I feel like we are living the same lives. What you said about being tired of feeling unloved, is exactly what I am feeling right now. I have been, and am, working so hard to save this marriage, and he feels that leaving her, and switching jobs should be enough. It's not.

I think he feels like a bolt of lightning will strike him, and he will suddenly be in love with me again. Like you said, personal conversations would be a nice start, then maybe some dating. He didn't just fall in love with the OW by sitting across from her at work, he didn't fall in love with me all those years ago by talking on the phone about what kind of insurance we need to get. We need personal interaction, but he fears that means a R discussion, it doesn't.

In order to have the A, I think he had to think of me as the enemy, and kept things as impersonal as he could between us. Now that I'm not the enemy, he doesn't know how to talk to me.

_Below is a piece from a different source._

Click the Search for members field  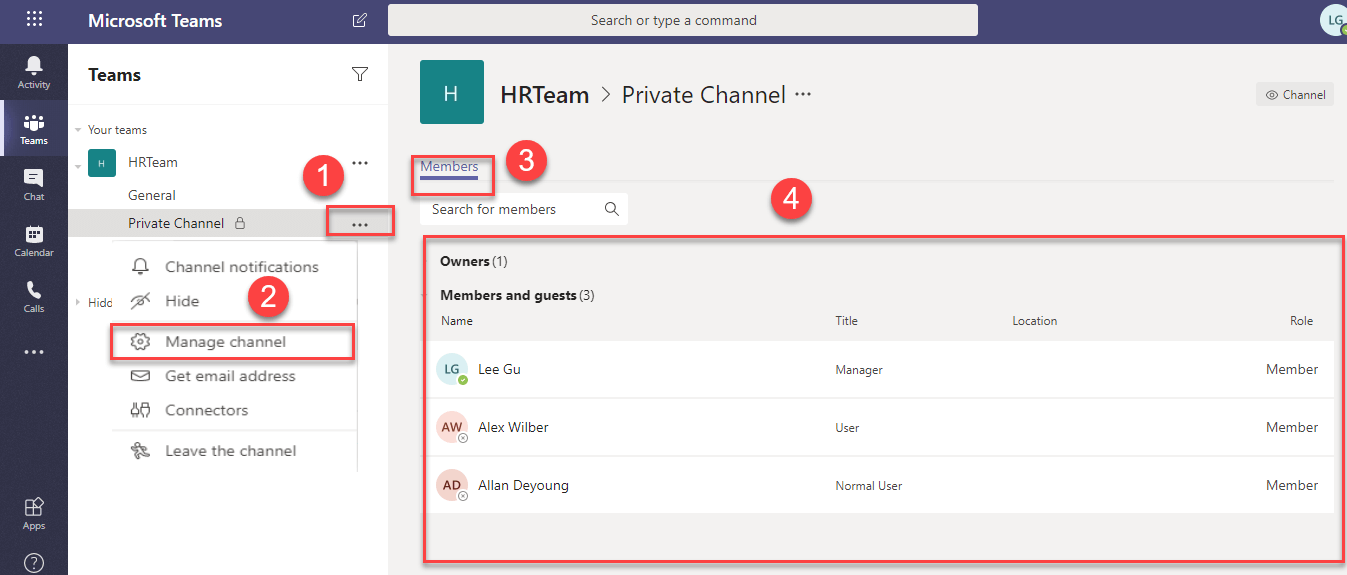point(510,209)
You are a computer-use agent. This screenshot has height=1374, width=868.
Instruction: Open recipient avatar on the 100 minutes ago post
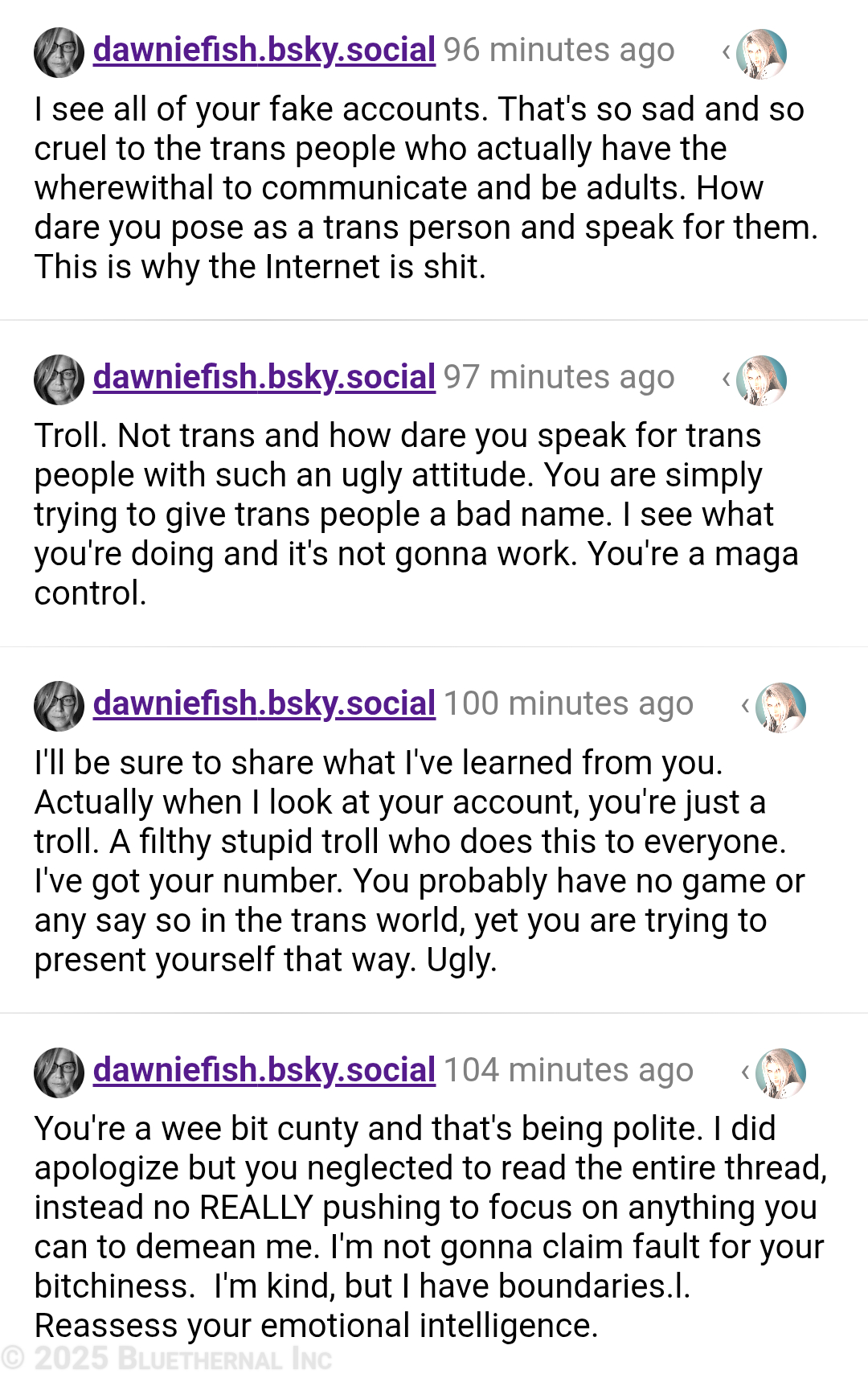pyautogui.click(x=780, y=708)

Sometimes I forget he is still in MLC. He has followed all of the stages almost exactly, but because he is aware of his depression, and MLC now, I forget he still can't control it. By the way, I get the parental tone from my H too. Those conversations never end good.

I guess I really don't have any advice for you. I wish I did, I could use some myself. Try not to be resentful. I told my H last week that I hoped he didn't wake up and find himself in the position I did last January. He said that he didn't think anything could hurt him right now. I think that pretty much sums up their mental state. Nothing hurts them, but they forget, even though we have been strong through all of this, we still hurt.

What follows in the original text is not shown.